The governor of Ohio issued an executive order prohibiting use of public funds for outsourcing. Seems like a no brainer right? Don't use our taxpayer dollars to offshore outsource our jobs? Believe this or not, use of our money to offshore outsource our jobs happens every day, from food stamp and unemployment support to large software design projects. Yet as a result of an investigative journalism piece, Ohio, finally, does the right thing.
Columbus, Ohio--Ohio Governor Ted Strickland today issued an executive order that prohibits the expenditure of public funds for services provided offshore.
"Outsourcing jobs does not reflect Ohio values," Strickland said. "Ohioans have been among the hardest hit by more than a decade of unfair trade agreements and the trickle-down economic policies that promoted offshoring jobs at the expense of Ohioans who work for a living. We must do everything within our power to prevent outsourcing jobs because it undermines our economic development objectives, slows our recovery and deprives Ohioans and other Americans of employment opportunities."
"Ohio's policy has been--and must continue to be--that public funds should not be spent on services provided offshore," Strickland says in the order. "Throughout my Administration, procurement procedures have been in place that restrict the purchase of offshore services.
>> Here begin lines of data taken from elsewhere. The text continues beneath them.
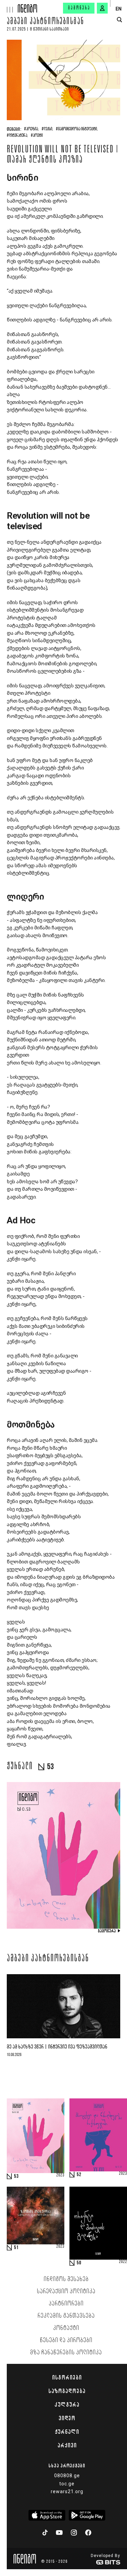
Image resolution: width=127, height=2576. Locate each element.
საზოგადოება (66, 2391)
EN (118, 9)
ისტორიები (67, 2377)
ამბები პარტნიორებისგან (45, 22)
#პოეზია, (31, 129)
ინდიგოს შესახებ (66, 2279)
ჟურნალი (67, 2431)
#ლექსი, (47, 129)
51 (16, 2247)
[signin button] (102, 8)
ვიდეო (67, 2418)
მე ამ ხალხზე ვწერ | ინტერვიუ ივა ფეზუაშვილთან (57, 2047)
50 (79, 2263)
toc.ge (67, 2483)
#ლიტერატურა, (17, 135)
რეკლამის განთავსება (66, 2316)
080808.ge (67, 2475)
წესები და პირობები (66, 2340)
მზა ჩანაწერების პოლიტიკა (66, 2352)
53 (16, 2176)
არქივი (67, 2445)
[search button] (119, 20)
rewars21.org (67, 2491)
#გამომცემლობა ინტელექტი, (77, 129)
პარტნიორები (66, 2303)
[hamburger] (9, 6)
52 (79, 2174)
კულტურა (67, 2404)
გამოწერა (79, 8)
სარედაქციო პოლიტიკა (66, 2291)
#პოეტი (37, 135)
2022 (123, 2262)
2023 (60, 2175)
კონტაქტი (66, 2328)
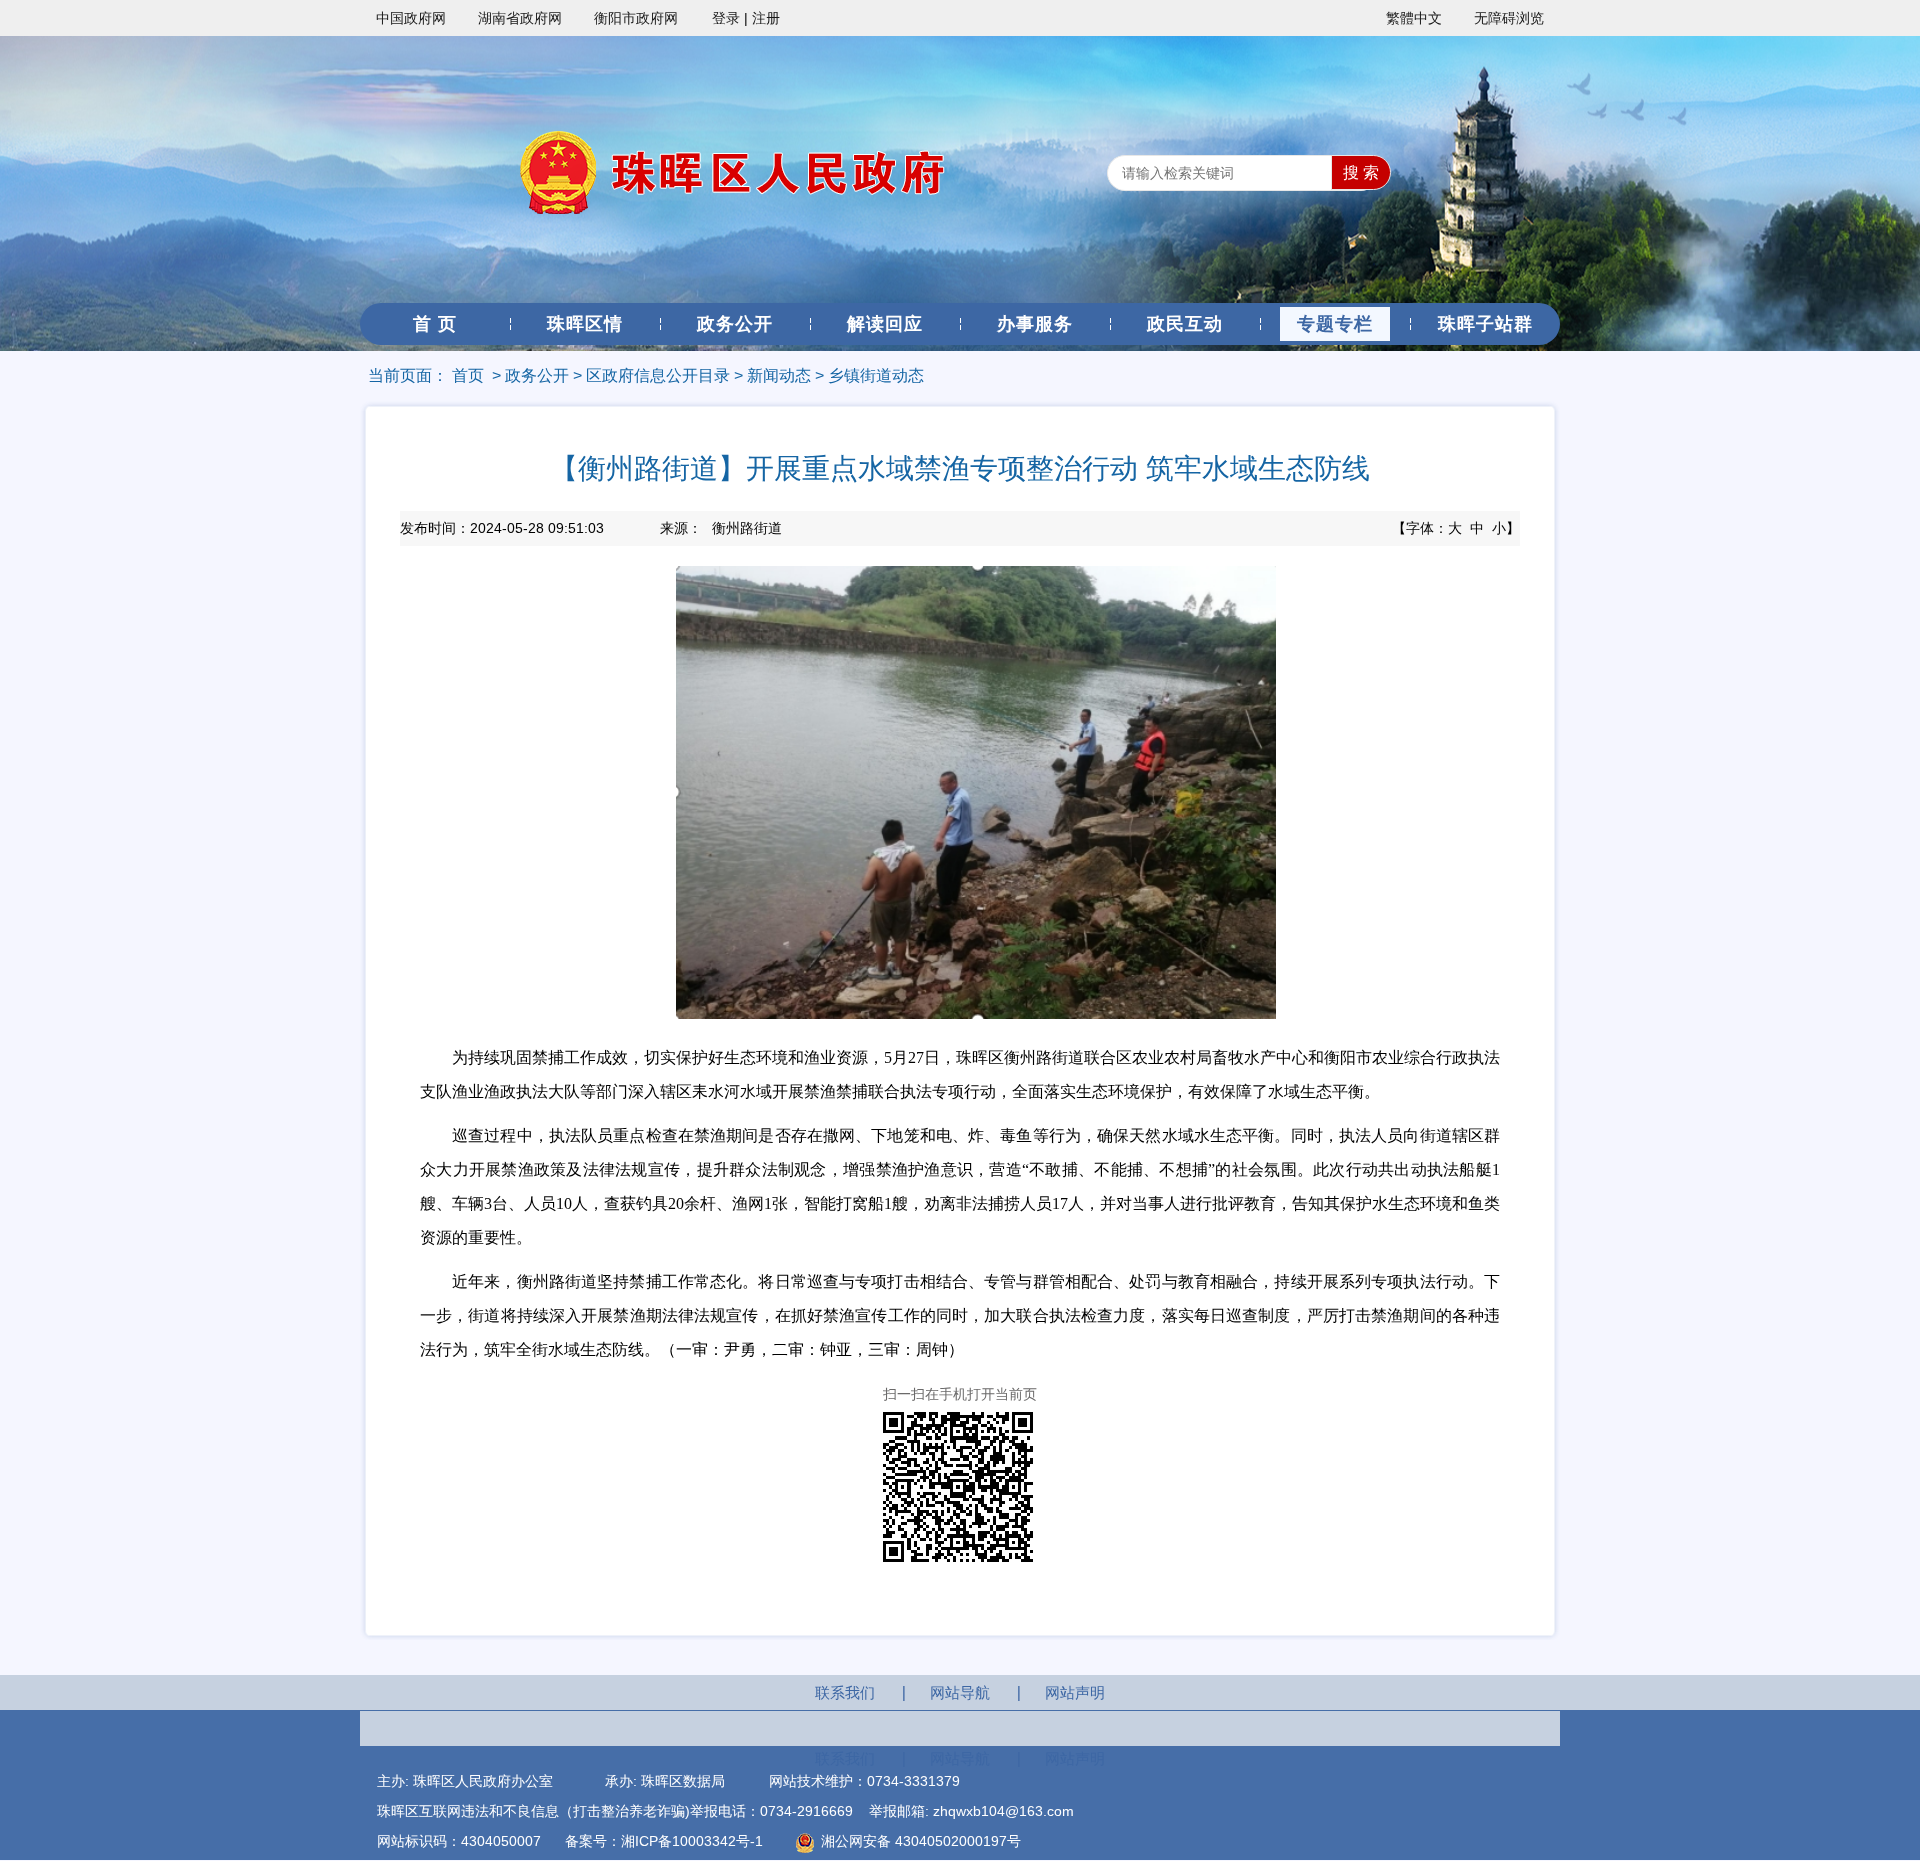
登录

Despite these requirements, federal stimulus funds were recently used to purchase services from a domestic company which ultimately provided some of those services offshore. This incident was unacceptable and has caused me to redouble my commitment to ensure that public funds are not expended for offshore services."
Seems the State awarded a stimulus contract to support the appliance rebate program. As a result the contractor hired a bunch of El Salvadorians who also were gathering personal, sensitive financial data from Ohioans.
In March, the Department of Development awarded a $357,300 contract to Parago Inc. of Texas to administer the $11 million rebate program, which rewarded consumers with federal stimulus dollars when they bought energy-efficient appliances.
Parago never told the state that it would use a foreign call center, and the state did not require the information with bids. State officials learned about the call center from an Ohio resident who asked a call center employee where the operation was.
Below is a video report from local Columbus Ohio station NBC4i:
Any local news could find state contracts where the jobs are offshore outsourced by skimming the surface of the public records. That's if they bothered.
While this is one, just how much of Stimulus dollars alone, never mind the routine offshore outsourcing of other state and federal contracts, have been creating jobs...in other countries instead of in the United States?
More importantly, why are not other states banning the use of public funds for offshore outsourcing?